>> BEGIN

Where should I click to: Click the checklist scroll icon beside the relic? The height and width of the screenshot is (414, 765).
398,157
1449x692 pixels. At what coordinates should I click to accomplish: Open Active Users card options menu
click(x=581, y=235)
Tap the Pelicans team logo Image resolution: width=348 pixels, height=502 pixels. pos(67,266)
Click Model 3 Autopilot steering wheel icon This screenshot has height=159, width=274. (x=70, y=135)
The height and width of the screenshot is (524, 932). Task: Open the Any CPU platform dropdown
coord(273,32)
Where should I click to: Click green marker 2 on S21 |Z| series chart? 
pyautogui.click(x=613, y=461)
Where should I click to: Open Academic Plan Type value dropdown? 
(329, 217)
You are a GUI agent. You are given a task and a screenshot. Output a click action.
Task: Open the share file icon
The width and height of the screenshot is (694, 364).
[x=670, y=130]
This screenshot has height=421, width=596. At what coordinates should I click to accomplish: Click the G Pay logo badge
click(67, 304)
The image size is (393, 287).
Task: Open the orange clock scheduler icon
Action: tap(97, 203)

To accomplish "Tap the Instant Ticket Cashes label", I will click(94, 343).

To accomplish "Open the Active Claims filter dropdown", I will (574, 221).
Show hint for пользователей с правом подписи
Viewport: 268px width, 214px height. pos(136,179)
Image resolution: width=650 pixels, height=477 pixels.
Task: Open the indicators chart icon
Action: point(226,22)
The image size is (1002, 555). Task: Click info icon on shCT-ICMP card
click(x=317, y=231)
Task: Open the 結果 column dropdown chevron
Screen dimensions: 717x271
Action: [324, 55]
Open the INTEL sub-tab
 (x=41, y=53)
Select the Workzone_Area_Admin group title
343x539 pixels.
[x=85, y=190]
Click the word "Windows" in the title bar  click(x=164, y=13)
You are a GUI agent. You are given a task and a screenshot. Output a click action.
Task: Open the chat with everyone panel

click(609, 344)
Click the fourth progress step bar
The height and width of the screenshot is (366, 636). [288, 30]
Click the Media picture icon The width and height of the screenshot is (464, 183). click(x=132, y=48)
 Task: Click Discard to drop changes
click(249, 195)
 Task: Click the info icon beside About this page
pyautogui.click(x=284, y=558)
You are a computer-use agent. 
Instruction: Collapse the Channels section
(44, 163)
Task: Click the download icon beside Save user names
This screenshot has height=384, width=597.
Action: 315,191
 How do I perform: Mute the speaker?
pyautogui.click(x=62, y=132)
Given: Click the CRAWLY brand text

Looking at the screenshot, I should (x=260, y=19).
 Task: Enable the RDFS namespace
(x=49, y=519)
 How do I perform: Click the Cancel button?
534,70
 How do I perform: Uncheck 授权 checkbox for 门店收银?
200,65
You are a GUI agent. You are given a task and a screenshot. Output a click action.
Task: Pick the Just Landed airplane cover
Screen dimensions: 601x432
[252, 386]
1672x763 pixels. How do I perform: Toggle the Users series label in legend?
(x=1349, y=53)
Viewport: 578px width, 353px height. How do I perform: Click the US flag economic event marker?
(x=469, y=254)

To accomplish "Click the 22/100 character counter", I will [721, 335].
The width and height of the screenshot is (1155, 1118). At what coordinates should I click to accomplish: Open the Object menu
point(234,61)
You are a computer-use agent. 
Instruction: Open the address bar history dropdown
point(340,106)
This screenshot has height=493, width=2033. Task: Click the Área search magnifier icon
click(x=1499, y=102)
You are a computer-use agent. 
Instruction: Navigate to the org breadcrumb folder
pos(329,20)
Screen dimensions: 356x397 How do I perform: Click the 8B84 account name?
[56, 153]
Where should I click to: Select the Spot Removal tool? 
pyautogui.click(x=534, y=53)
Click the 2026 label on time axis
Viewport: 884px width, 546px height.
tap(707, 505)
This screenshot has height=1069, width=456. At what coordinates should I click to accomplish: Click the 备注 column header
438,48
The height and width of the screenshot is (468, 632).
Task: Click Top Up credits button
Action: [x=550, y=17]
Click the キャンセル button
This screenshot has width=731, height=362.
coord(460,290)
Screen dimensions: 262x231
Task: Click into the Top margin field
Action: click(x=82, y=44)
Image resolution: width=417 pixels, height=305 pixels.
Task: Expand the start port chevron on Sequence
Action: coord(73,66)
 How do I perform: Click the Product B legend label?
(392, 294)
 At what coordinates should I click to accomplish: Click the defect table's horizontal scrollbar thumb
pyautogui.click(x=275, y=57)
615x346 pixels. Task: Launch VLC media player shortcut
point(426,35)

>> END

▸ INSTRUCTION
Copy out each line of the rows above that includes the word "button".

▸ RESPONSE
 How do I perform: Click the Cancel button?
Task: Click Top Up credits button
Click the キャンセル button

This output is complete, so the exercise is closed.